Wittman, while self-identified as gay since the age of 14, remained closeted until coming out in the late 1960s in an article, "Waves of Resistance," published in the November, 1968 issue of the antiwar magazine, Liberation.

In 1969, Wittman wrote Refugees from Amerika: A Gay Manifesto published by The Red Butterfly cell of the Gay Liberation Front January 1970. It is considered one of the most influential gay liberation writings of the 1970s.

Exclusive heterosexuality is fucked up. It reflects a fear of people of the same sex, it's anti-homosexual, and it is fraught with frustration. Heterosexual sex is fucked up too; ask women's liberation about what straight guys are like in bed. Sex is aggression for the male chauvinist; sex is obligation for the traditional woman.
— Amerika: A Gay Manifesto I.3

In 1971, Wittman moved to Wolf Creek, Oregon with his then-partner, Stevens McClave. Two years later, he began a long-term relationship with a fellow war resister, Allan Troxler, a conscientious objector.

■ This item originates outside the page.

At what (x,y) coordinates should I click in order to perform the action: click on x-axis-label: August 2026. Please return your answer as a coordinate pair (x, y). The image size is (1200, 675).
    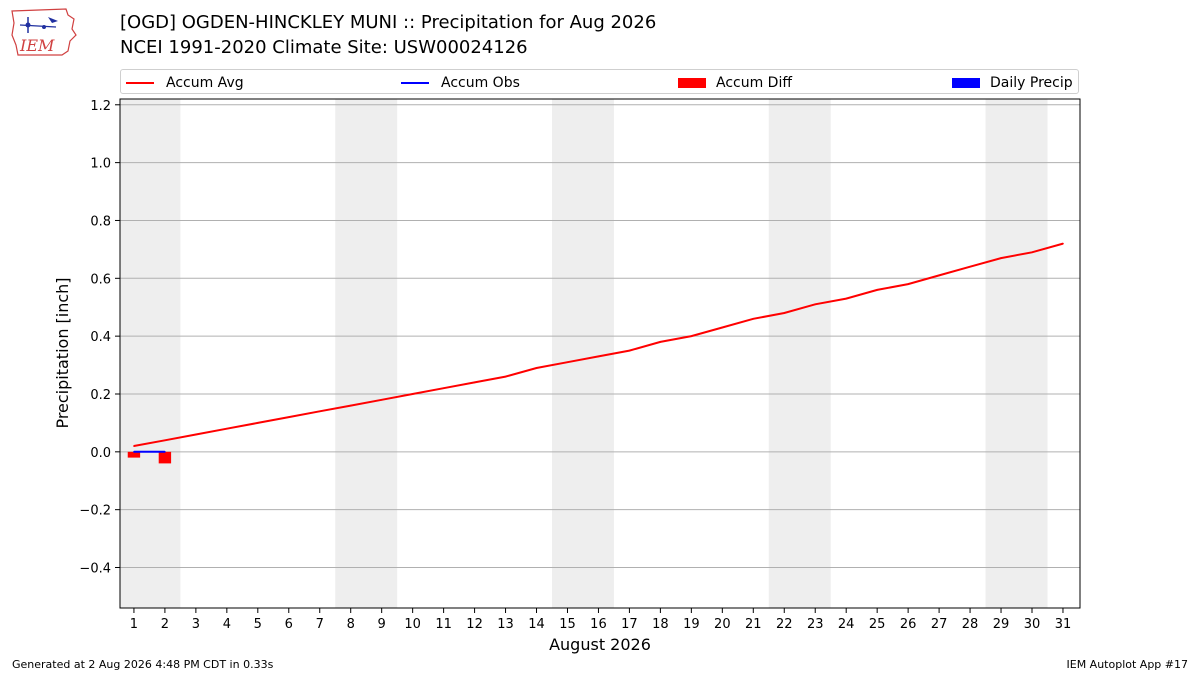
    Looking at the image, I should click on (600, 644).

In the early 1980s, Wittman created the North Carolina Lesbian and Gay Health Project (LGHP) with David Jolly, Timmer McBride, and Aida Wakil to address the health needs of sexual minorities in that state.

== Posthumous recognition ==
Carl Wittman was recognized as a Main Honoree by the Sesquicentennial Honors Commission at the Durham 150 Closing Ceremony in Durham, NC on November 2, 2019. The posthumous recognition was bestowed upon 29 individuals "whose dedication, accomplishments and passion have helped shape Durham in important ways."